Stored items from a collection:

┄┄┄┄┄┄┄┄┄┄┄┄┄┄┄┄┄┄┄┄

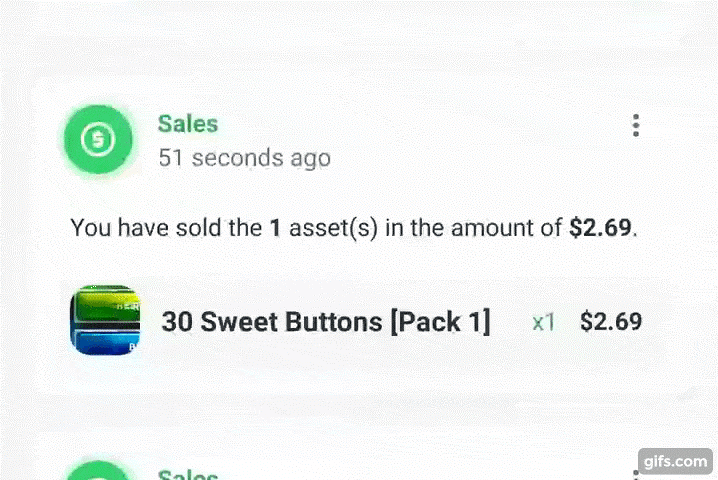Image resolution: width=718 pixels, height=480 pixels.
Task: Click "in the amount of" text
Action: tap(473, 228)
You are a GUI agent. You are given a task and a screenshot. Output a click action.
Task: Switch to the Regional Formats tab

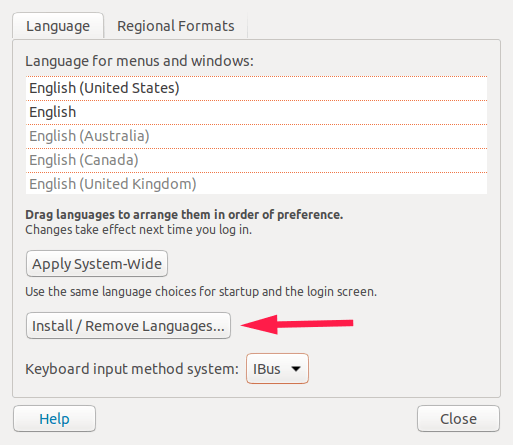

┄┄┄┄┄┄┄┄┄┄┄┄┄┄┄┄┄┄┄┄

• **TASK REQUIREMENTS**
Swap "Regional Formats" for "Date and Time" in the records, starting at the line that has "You are a GUI" and continuing through the end of the records, and keep everything else the same. Write out only those lines, and leave the pictures out.

• **WRITTEN ANSWER**
You are a GUI agent. You are given a task and a screenshot. Output a click action.
Task: Switch to the Date and Time tab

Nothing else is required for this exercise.